Next, which trades from about 500 stores and online, said on Thursday its full price sales rose 21.3% in the 13 weeks to April 30, its fiscal first quarter, driven by a very weak comparative in 2021 when most of its stores were closed in a COVID-19 lockdown.
Its store sales were up 285% year-on-year. Conversely, last year Next’s online sales were boosted by the store closures, so it planned for online sales to be down in the first quarter against last year. They fell 11% year-on-year.
Next kept its guidance for full price sales to increase 5% in 2022-23, with profit before tax up 3.3% to 850 million pounds ($1.1 billion).
Shares in Next were up 2.1% at 0707 GMT, paring 2022 losses to 22.2%.

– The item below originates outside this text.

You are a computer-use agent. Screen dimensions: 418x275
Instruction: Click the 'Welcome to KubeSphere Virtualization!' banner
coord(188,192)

“The reaffirmation of FY targets despite macro uncertainties…should provide some reassurance that consumers to date have been able to withstand major inflationary hits without dramatically cutting back on retail spend,” said analysts at Jefferies.
Surging prices have caused the biggest squeeze on UK household incomes since at least the 1950s and consumer confidence is near record lows.
Last week, official data found almost a quarter of Britons were struggling to pay their household bills, while the boss of the country’s second largest supermarket group Sainsbury’s said shoppers were “watching every penny”.
Britons looking to make savings are buying more cheaper own-brand food from supermarkets, buying less meat and fish, cutting back on subscription streaming services such as Netflix and cancelling repair warranties on domestic appliances.
Next is concerned that discretionary spending on clothing and homeware could be hit.
It expects full price sales growth to slow to 0.8% for the second quarter to the fourth quarter. Its stores were open in the comparable period of the previous year when sales were boosted by the spending of lockdown savings and the release of pent-up demand for clothing.
Next said that since full year results in May it has bought back 107.5 million pounds of shares and spent 20 million pounds buying minority stakes in businesses including baby goods retailer JoJo Maman BeBe.
Separately on Thursday, German online fashion retailer Zalando posted a decline in sales for the first time since it was founded, leading it to dim its outlook for 2022.